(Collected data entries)

::::::

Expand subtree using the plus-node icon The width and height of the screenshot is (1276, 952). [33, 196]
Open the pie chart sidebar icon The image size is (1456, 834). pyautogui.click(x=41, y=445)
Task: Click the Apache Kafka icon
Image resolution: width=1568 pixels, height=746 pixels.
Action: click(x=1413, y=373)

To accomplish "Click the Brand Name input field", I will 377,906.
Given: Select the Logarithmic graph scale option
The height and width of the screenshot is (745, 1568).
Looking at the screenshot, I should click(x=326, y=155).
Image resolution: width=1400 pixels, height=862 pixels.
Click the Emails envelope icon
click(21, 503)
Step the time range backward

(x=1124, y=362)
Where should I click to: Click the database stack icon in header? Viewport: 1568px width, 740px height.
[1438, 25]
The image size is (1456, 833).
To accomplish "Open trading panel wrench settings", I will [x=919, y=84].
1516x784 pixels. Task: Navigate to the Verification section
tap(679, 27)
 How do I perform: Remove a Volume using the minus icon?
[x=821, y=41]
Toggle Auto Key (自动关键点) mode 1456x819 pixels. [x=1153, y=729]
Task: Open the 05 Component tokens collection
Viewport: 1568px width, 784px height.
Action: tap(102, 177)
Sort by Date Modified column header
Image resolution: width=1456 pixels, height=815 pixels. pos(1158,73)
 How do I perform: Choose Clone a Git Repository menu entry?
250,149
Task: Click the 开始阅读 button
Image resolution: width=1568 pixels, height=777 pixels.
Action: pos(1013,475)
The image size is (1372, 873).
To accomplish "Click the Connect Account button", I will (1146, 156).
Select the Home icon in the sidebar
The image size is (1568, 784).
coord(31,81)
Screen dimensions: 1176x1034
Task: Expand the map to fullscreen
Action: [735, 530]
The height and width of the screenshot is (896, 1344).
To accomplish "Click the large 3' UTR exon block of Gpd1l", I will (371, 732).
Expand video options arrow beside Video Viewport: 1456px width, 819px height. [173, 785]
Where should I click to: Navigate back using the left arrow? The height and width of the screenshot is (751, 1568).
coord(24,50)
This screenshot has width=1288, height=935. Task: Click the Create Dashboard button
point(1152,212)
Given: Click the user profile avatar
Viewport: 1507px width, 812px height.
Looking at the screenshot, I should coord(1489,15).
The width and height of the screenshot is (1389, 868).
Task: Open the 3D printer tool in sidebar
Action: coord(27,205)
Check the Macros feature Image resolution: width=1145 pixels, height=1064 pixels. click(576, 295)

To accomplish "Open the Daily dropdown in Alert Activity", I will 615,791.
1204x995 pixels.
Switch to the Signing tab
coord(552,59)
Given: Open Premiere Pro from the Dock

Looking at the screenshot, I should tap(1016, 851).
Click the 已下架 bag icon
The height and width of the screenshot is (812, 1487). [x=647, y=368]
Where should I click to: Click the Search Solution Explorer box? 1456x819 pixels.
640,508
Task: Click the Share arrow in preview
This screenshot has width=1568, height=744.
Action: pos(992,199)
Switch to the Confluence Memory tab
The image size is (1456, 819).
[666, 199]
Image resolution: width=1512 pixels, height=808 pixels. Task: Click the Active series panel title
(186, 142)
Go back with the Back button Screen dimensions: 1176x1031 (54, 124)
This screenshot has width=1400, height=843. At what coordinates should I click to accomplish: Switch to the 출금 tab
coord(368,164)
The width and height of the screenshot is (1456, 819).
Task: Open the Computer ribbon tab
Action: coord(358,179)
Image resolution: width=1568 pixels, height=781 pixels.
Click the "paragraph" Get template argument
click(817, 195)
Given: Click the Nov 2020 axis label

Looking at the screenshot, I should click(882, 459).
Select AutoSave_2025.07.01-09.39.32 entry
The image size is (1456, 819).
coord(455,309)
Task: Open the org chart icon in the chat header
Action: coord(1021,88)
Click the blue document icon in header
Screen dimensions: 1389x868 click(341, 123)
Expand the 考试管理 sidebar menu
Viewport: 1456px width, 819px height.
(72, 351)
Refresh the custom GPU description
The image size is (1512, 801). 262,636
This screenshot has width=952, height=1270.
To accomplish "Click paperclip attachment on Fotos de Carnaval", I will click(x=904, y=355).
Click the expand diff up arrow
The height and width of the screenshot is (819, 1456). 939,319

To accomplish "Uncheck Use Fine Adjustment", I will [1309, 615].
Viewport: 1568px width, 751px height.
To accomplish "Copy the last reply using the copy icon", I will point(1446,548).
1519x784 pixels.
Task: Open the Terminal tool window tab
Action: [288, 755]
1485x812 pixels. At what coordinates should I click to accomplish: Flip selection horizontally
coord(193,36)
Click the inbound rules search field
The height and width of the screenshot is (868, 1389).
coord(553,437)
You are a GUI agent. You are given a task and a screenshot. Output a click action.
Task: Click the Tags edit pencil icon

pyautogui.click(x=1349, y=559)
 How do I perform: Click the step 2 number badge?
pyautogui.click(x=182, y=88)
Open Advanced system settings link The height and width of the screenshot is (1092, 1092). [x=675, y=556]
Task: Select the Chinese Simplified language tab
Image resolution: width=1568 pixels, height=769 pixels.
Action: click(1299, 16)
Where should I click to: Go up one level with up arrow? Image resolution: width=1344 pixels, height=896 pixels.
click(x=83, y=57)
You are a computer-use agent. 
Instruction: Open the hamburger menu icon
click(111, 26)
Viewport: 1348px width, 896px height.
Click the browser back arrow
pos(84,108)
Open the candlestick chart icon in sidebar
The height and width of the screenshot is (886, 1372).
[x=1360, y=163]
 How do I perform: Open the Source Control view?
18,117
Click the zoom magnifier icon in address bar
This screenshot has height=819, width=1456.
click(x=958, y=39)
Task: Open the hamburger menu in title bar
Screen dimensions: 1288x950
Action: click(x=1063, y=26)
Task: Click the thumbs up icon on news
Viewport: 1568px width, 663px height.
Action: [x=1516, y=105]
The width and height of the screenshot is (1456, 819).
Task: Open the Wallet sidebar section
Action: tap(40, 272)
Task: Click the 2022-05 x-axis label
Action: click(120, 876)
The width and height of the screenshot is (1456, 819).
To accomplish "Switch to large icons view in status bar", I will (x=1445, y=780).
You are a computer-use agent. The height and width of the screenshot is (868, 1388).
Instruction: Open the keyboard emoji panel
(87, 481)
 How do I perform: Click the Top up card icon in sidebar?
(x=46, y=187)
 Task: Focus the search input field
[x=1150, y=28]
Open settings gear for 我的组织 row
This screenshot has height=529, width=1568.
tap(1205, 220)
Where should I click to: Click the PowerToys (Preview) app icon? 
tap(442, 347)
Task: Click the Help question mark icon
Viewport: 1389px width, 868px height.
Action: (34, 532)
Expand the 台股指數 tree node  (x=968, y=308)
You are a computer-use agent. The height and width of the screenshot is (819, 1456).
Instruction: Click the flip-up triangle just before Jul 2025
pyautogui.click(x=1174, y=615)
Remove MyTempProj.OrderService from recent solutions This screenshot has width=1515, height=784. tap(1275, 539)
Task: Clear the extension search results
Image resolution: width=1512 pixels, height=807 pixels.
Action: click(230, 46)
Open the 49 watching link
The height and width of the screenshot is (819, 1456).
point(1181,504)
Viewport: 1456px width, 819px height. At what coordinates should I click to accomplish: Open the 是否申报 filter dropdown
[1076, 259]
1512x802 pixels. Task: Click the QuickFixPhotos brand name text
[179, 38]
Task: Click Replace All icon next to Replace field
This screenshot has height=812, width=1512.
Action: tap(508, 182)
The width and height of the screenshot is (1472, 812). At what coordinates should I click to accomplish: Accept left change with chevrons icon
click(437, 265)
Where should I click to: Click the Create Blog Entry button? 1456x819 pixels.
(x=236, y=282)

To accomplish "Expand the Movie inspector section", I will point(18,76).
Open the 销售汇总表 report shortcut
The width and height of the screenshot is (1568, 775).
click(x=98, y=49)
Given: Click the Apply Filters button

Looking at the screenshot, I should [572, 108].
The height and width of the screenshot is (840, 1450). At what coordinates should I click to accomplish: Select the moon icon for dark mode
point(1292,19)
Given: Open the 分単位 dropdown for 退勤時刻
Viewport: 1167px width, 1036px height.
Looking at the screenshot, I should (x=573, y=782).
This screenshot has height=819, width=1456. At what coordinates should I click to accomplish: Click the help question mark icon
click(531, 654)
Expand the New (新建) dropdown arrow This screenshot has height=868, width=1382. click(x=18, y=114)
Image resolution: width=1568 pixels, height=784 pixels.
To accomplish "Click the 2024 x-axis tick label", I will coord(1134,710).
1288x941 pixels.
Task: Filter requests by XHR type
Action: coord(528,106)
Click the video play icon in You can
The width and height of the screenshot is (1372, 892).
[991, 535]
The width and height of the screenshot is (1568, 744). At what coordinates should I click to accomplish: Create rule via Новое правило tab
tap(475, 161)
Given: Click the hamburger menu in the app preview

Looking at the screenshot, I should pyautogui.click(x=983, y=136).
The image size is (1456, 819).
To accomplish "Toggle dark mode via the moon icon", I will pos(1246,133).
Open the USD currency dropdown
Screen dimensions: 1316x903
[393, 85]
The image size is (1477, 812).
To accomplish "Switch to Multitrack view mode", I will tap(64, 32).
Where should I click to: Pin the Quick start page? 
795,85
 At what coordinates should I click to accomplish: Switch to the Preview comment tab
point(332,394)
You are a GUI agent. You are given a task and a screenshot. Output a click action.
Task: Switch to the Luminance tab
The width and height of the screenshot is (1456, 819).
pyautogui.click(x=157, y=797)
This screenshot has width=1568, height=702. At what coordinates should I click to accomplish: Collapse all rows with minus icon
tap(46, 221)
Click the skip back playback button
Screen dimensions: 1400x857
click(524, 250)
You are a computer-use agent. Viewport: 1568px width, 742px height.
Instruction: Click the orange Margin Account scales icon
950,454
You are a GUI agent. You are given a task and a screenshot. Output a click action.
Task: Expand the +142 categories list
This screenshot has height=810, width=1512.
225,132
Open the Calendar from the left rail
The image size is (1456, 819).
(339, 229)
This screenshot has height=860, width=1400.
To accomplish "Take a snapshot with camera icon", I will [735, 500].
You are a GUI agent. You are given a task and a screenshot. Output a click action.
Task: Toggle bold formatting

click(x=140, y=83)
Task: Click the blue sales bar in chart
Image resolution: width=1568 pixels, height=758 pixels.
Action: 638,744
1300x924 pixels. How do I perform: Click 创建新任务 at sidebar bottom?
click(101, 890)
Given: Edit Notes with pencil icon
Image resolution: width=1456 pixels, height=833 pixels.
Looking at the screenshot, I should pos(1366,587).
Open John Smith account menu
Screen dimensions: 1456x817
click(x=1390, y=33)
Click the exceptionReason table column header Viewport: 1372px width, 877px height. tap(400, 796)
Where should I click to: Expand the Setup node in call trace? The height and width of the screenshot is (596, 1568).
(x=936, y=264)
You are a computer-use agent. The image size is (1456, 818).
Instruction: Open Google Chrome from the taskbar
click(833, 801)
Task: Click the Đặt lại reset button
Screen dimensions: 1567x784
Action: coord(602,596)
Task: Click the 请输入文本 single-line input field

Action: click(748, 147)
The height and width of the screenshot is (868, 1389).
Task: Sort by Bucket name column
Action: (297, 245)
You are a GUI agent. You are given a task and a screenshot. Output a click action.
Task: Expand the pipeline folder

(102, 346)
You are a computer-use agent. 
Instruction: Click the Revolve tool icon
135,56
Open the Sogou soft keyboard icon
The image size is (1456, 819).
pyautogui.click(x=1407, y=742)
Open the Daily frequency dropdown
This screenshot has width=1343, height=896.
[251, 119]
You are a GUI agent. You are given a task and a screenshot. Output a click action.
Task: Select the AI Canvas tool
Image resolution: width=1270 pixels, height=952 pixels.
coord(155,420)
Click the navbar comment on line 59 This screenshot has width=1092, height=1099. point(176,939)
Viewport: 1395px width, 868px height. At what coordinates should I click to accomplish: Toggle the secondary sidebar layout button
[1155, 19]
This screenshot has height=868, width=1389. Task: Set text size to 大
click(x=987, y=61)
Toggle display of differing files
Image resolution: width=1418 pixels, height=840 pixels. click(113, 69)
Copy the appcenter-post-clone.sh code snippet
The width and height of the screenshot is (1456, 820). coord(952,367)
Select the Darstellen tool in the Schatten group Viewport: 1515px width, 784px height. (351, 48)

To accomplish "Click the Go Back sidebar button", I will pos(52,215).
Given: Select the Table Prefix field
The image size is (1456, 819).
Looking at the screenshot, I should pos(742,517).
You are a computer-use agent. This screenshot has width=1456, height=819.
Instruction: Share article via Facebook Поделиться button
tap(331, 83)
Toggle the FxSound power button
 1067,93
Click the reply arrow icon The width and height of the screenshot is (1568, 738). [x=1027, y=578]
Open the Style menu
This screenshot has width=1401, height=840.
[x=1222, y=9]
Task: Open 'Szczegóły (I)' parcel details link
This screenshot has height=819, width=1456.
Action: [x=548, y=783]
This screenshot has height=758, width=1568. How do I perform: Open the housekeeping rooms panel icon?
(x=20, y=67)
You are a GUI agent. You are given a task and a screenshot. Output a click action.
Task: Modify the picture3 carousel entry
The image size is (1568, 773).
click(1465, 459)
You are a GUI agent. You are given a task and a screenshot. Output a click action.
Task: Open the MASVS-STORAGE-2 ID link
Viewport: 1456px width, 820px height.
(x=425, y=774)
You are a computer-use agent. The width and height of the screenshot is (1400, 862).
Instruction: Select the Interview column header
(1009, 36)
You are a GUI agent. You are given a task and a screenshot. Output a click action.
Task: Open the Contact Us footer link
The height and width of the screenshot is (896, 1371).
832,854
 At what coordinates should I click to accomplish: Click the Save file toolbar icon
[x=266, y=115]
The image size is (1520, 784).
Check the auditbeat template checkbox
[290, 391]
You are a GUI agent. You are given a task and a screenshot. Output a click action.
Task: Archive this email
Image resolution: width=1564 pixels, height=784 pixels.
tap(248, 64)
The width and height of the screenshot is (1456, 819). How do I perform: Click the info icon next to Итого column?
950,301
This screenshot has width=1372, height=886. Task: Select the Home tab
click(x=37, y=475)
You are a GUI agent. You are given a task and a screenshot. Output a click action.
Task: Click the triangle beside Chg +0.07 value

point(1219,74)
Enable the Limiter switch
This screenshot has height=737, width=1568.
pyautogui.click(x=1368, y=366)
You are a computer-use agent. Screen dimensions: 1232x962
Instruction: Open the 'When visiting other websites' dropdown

::::::

WORK REQUIRED ::
All that is wanted is the number of lines in the records that include the string "large".

FINISHED TASK ::
2